Subgroup analyses of total CV events and procedures confirmed a similar benefit with atorvastatin, with no significant heterogeneity observed across each subgroup investigated. Post-hoc analysis of the benefit across the cholesterol range confirmed the HPS findings that lipid lowering is equally beneficial regardless of the starting cholesterol level10 – in ASCOT–LLA, atorvastatin provided a significant reduction of 35% and 37% in the primary end-point for patients with baseline total cholesterol ≤5.6 mmoll–1 (≤217 mgdl–1) and >5.6 mmoll–1 (>217 mgdl–1), respectively.

In terms of safety, the incidences of fatal cancer and non-CV death were similar between the atorvastatin and placebo groups. Furthermore, there was no difference in the number of serious adverse events or liver enzyme abnormalities between treatment groups.

Discussion

The ASCOT–LLA demonstrated that, in well-controlled hypertensive patients at a modest risk of CHD with normal to moderate elevated cholesterol levels, atorvastatin (10 mg) significantly reduced nonfatal MI and fatal CHD, stroke and total CV events and procedures after only 3.3 years of treatment. The reductions in total cholesterol and LDL-cholesterol were greater, and CV benefits demonstrated earlier than in other landmark statin trials, such as the West Of Scotland COronary Prevention Study (WOSCOPS)7 and the Air Force/Texas Coronary Atherosclerosis Prevention Study (AFCAPS/TexCAPS).8 It was also documented that the risk reduction in CHD was unrelated to the cholesterol baseline levels, and that the benefits occurred in the absence of any serious adverse events.

Approximately 5 million people die from stroke every year and more than 15 million are left disabled, which has a huge impact on global health resources. It is recognized that treatment with a statin can help reduce the risk of stroke,5 although the precise mechanism responsible has yet to be elucidated. Several proposed mechanisms are related to the antithrombotic, anti-inflammatory, endothelial-protective and antioxidant properties of statins.16 The findings from ASCOT–LLA have important ramifications for the treatment of stroke because the benefit associated with atorvastatin was observed in a population of well-controlled hypertensive patients.

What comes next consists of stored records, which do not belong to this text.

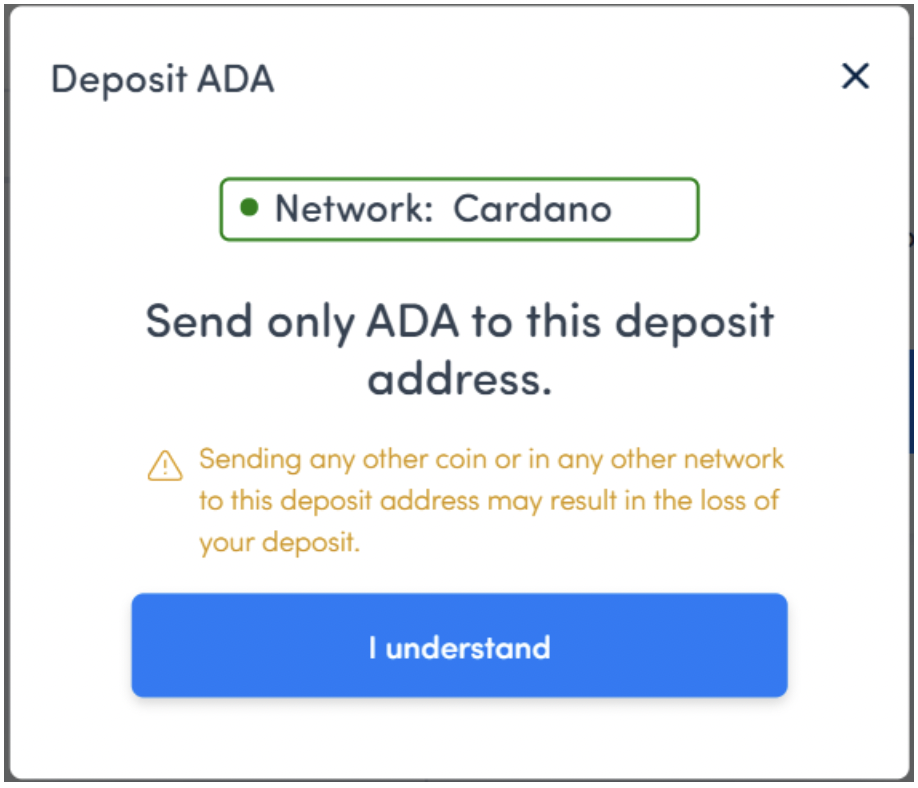This screenshot has width=918, height=788.
Task: Click the Send only ADA heading line
Action: tap(460, 321)
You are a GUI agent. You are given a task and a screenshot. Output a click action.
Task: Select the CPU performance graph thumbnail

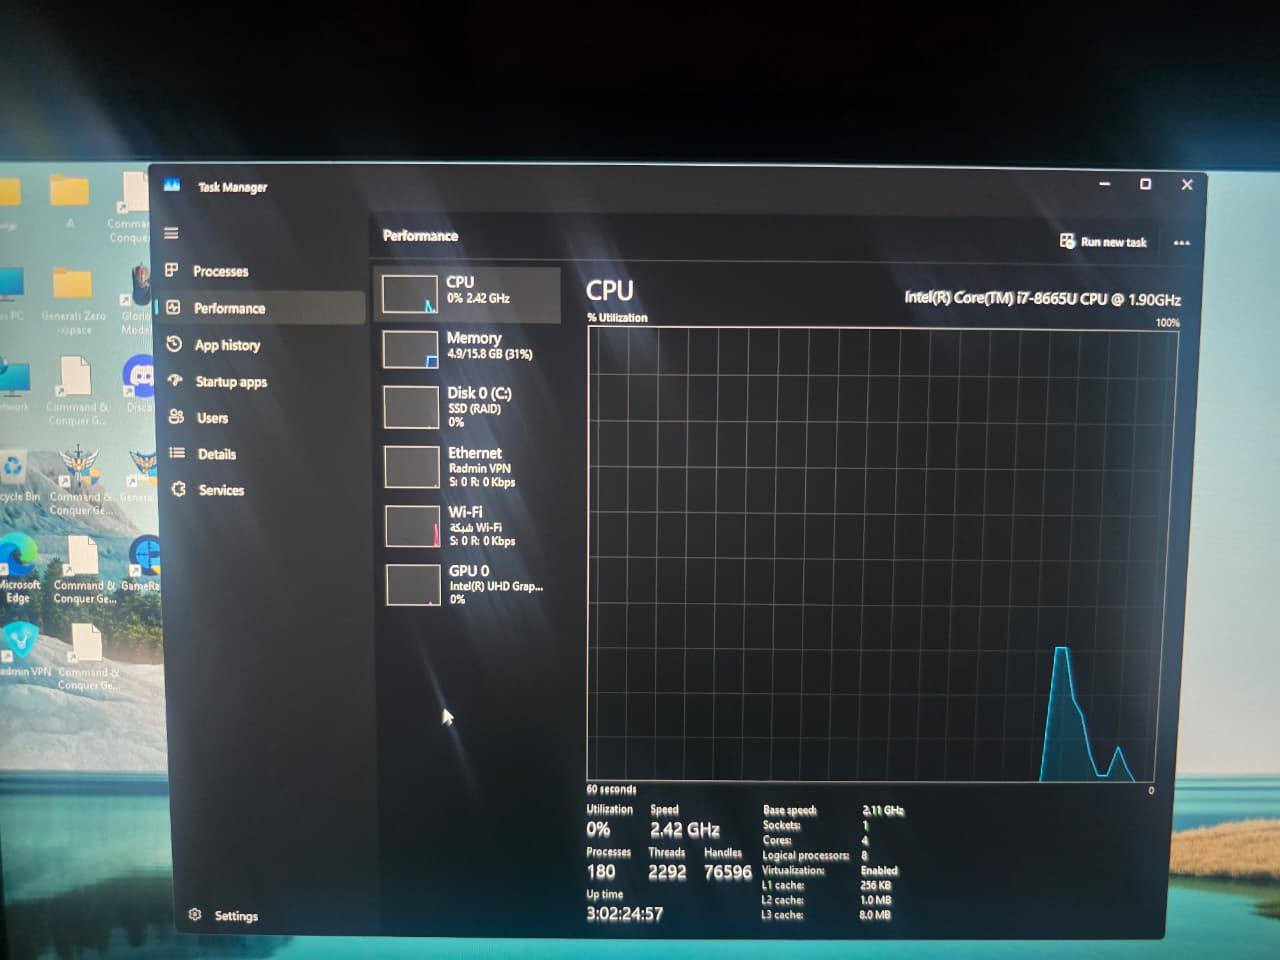pyautogui.click(x=410, y=294)
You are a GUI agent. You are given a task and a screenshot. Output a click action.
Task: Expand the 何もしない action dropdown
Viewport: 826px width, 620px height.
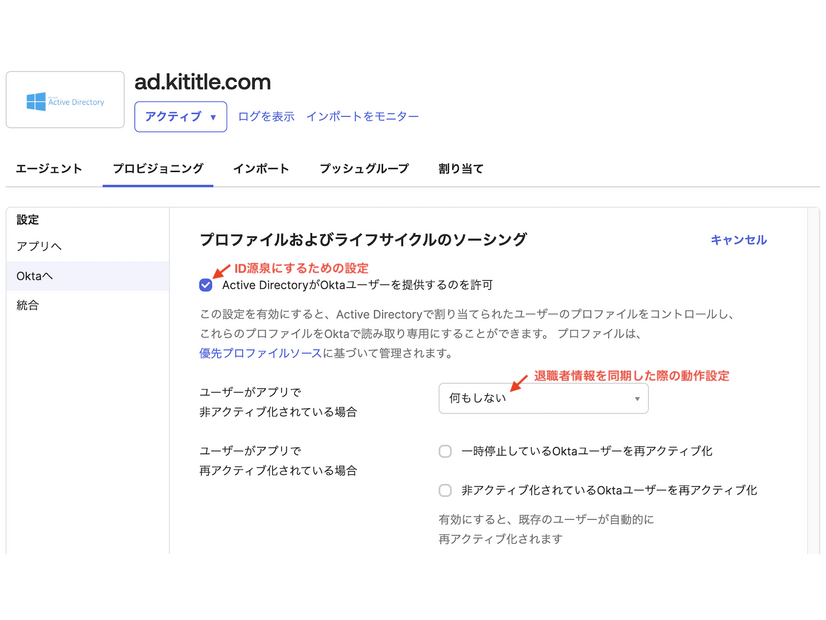pos(543,398)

In terms of numbers needed to treat (NNT), it is evident that the values achieved for the reduction of total coronary events in ASCOT (NNT=45) are approximately the same as the NNT for other lipid-lowering trials, e.g. WOSCOPS (NNT=44), AFCAPS (NNT=49) and HPS (NNT=54), and the NNT for all CV events will obviously be lower.

Conclusion

In conclusion, the findings from ASCOT suggest that controlling both BP and dyslipidaemia could have a synergistic benefit on CV mortality and morbidity. ASCOT–LLA supports epidemiological evidence that there is no detectable cholesterol threshold for risk, and reinforces a more aggressive treatment approach to lower cholesterol levels among patients with hypertension. Furthermore, ASCOT–LLA reinforces the concept that treatment strategies should be based on overall CV risk rather than on individual risk factors. Based on this study, and the findings from other landmark clinical trials,5–10 statins should be advocated for the majority of patients with hypertension and increased CV risk. This recommendation is reflected in the current guidelines from the European Society of Hypertension and European Society of Cardiology (ESH–ESC).17 In view of ASCOT and other trial data, these guidelines suggest that all patients aged up to 80 years with a total cholesterol >3.5 mmoll–1 (>135 mgdl–1), who have an estimated 10-year CV risk of ≥20%, should be treated with a statin. Applying the recommendations from these and similar guidelines into clinical practice will optimize the management of hypertension and dyslipidaemia and will, ultimately, reduce the global risk of CV disease.